Pada tahun 30 Maret 2017, Wlingiwood Filmmakers juga pernah mencoba membuat festival film untuk pertama kali. Di dalamnya hendak kami putar sederetan film buatan kami plus film undangan dari komunitas luar. Perijinan diurus mulai dari Kelurahan, Kepolisian hingga Koramil. Kami mendapat bantuan terob, soundsystem, proyektor dan panggung dari Camat Wlingi waktu itu Bapak Totok Tri Wibisono. Kami bahkan sudah memasang baliho besar sekitar 4 x 3 meter di depan halaman kecamatan Wlingi. Layar tancap kurang lebih 6 x 3 meter sudah kami pasang sejak sore. Sayang acara ini digagalkan oleh hujan lebat dan banjir setinggi mata kaki pada sekitar isya’, padahal jam setengah delapan acara mau dimulai. Acara lalu dipindah ke dalam gedung kecamatan. Acara tetap kami langsungkan hingga selesai. Seingat saya ada 5 orang saja dari luar komunitas yang hadir, sedangkan sisanya kami sendiri sejumlah tak kurang dari 15 orang dengan makanan yang disediakan gratis dan melimpah.

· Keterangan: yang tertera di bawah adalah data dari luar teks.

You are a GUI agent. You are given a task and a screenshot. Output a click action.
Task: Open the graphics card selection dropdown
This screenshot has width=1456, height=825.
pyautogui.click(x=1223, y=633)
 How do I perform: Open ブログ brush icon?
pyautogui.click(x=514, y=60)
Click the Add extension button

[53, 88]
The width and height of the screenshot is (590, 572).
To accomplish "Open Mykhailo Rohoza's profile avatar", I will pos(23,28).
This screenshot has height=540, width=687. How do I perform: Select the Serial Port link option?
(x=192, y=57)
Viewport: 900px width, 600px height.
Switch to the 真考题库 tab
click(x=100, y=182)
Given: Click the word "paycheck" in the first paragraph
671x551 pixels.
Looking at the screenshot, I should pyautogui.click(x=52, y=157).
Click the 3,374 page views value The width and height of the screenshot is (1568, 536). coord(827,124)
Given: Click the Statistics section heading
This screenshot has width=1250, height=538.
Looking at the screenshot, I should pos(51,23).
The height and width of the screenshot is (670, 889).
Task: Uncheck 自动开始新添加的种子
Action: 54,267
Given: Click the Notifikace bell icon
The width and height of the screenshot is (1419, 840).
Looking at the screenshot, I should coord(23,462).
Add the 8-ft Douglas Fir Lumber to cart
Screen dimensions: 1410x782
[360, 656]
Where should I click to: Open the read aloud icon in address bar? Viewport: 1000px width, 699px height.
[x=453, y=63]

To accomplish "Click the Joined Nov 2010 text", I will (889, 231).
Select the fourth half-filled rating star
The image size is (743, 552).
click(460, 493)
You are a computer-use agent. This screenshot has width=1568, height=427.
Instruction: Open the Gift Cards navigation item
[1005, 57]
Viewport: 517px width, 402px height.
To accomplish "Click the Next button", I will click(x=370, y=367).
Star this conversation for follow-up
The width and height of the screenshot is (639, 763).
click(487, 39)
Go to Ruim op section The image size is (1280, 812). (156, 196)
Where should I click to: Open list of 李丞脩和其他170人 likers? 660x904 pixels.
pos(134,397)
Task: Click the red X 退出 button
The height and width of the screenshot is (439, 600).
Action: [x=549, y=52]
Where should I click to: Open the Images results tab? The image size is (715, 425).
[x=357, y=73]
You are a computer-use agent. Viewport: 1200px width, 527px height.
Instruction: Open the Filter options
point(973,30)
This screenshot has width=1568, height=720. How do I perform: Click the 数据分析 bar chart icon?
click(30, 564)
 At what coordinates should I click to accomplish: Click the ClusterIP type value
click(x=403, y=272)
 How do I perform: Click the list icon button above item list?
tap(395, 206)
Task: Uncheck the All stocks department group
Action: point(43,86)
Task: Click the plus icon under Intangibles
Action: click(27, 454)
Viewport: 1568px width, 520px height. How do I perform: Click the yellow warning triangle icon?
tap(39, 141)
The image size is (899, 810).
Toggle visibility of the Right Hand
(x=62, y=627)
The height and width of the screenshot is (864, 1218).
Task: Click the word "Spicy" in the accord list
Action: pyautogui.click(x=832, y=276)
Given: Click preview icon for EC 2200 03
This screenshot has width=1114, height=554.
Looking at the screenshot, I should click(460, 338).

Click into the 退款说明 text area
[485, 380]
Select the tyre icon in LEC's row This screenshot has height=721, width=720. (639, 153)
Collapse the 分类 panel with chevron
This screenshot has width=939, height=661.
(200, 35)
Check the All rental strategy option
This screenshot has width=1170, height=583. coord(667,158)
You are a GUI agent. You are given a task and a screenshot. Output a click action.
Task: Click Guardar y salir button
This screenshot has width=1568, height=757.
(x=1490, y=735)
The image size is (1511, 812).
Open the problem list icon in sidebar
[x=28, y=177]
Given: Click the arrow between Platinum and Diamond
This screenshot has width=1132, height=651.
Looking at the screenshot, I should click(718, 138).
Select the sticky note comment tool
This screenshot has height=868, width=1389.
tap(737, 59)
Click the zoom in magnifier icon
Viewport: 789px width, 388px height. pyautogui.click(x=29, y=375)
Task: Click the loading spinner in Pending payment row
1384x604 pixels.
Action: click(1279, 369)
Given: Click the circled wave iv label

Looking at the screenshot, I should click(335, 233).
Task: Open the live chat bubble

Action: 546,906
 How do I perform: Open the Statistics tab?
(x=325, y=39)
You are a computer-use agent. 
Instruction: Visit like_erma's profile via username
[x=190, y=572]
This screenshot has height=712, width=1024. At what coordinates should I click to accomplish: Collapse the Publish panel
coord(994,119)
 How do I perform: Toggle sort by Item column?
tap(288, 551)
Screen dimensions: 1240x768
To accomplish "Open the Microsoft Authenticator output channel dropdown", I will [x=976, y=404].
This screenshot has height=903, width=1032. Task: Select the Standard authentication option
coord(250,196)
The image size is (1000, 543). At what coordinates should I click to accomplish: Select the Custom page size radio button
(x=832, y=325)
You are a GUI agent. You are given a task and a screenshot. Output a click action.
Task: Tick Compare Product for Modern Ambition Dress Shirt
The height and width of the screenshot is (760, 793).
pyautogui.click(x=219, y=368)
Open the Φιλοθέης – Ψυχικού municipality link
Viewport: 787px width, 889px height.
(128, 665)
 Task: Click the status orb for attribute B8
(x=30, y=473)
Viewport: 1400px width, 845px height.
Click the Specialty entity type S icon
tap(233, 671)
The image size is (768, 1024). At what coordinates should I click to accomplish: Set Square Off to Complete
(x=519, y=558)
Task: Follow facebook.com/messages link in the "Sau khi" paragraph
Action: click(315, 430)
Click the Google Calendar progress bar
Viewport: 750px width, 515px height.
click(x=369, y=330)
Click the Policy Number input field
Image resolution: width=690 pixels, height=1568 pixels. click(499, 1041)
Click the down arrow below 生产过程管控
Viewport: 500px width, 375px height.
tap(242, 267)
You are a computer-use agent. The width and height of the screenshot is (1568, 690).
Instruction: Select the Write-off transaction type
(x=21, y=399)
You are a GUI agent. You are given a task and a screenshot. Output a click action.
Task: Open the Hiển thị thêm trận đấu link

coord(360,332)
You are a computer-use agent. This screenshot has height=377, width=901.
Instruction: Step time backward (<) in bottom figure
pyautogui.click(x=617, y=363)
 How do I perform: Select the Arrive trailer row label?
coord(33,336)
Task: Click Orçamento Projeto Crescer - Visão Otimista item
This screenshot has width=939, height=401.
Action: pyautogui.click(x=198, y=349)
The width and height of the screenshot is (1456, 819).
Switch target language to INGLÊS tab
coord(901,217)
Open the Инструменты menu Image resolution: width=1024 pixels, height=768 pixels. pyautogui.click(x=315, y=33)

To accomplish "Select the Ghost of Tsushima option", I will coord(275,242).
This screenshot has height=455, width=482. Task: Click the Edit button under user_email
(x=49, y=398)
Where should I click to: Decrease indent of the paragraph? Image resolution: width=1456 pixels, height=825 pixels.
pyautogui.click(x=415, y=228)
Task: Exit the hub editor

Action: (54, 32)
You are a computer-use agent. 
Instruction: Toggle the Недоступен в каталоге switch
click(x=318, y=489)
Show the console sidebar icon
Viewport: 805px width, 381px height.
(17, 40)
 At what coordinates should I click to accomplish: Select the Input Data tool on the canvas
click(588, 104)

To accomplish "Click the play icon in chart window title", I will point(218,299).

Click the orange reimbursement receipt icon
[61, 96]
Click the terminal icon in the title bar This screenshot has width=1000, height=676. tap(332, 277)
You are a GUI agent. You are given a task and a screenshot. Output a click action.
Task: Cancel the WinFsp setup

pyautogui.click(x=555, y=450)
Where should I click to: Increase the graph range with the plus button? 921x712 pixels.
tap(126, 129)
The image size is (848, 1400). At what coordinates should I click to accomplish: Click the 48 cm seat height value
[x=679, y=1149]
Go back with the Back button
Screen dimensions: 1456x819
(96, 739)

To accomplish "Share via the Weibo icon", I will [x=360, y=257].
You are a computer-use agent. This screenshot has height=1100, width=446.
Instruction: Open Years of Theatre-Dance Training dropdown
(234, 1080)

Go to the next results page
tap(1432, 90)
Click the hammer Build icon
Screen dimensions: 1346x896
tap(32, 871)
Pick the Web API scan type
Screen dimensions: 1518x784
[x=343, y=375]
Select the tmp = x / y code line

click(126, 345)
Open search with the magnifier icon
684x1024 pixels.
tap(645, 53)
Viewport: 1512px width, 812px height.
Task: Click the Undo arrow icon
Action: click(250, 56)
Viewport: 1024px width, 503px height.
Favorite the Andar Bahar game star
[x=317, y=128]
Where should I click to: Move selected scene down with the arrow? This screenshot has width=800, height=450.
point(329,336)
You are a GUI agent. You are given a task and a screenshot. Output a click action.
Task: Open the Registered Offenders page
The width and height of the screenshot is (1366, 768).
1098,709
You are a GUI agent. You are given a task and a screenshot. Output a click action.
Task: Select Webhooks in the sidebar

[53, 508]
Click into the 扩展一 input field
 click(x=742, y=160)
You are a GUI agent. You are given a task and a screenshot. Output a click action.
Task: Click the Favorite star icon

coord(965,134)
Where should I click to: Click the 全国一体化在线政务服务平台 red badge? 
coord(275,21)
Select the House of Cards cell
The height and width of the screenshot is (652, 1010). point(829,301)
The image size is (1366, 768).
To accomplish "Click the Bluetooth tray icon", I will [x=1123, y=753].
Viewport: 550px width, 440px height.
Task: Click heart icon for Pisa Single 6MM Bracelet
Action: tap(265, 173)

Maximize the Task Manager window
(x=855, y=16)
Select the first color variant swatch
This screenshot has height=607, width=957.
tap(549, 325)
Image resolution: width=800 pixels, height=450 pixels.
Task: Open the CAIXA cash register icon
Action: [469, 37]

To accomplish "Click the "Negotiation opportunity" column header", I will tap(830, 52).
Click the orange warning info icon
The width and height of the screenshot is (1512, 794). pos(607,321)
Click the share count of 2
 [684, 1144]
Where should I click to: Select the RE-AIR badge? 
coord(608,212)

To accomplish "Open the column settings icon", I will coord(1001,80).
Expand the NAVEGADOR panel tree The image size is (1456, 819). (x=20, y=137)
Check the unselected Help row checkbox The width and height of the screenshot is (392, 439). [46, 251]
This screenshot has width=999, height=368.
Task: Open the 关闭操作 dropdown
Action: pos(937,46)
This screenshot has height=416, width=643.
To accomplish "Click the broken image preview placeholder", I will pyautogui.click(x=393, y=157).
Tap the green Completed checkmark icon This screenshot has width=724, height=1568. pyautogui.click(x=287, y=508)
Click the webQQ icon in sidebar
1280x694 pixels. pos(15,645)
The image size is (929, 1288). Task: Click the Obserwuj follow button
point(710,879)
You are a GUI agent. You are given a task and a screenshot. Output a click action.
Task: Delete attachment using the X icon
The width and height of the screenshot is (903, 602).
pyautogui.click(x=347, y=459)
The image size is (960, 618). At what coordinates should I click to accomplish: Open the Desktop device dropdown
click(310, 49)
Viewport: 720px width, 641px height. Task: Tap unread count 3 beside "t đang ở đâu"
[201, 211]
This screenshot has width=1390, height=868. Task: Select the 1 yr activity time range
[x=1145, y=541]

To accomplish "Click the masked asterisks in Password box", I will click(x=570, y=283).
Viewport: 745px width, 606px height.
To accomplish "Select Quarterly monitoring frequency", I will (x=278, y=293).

XIII. PENUTUP: SEBUAH KESIMPULAN
Jika
kita tilik dari sejarahnya di Amerika, apa yang disebut sinema independen
adalah dinamika industri yang terjadi di Hollywood. Indie bukan selalu berupa
film dengan budget murah yang dibuat secara digital. Ada juga film indie dengan
budget jutaan. Warner Bros, studio besar itu pun pernah punya label Warner
Independent Pictures (2003 - 2008) yang merilis "Before Sunset" dan
"Slumdog Millionaire". Gimana ceritanya studio gede kok menyebut diri
independen? Rupanya independen ini tak bermakna literal sama sekali. Istilah
independen lalu digunakan secara longgar mengikuti situasi yang ada.
Ada
3 hal yang menjadi latar kelahiran film independen di Amerika: Edison Trust,
dominasi Studio System dan lahirnya teknologi digital. Sedangkan di Indonesia
sendiri tidak ada studio system sebagaimana di Amerika. Dalam amatan saya,
gerakan film independen di Indonesia setidaknya merespon 4 hal: Regulasi
pemerintah beserta aturan dalam asosiasi, dominasi kelompok bermodal,
terpuruknya film nasional dan keterbatasan aset produksi. Jadi kita bisa
melihat perbedaan dan persamaan konteksnya dengan Amerika. Sama halnya dengan
Amerika dan belahan dunia lain, independen adalah istilah yang dinamik. Akan
terus diredefinisikan menurut kondisi yang dihadapi. Perubahan akan direspon
secara terus menerus dan wajah sinema tak akan pernah sama.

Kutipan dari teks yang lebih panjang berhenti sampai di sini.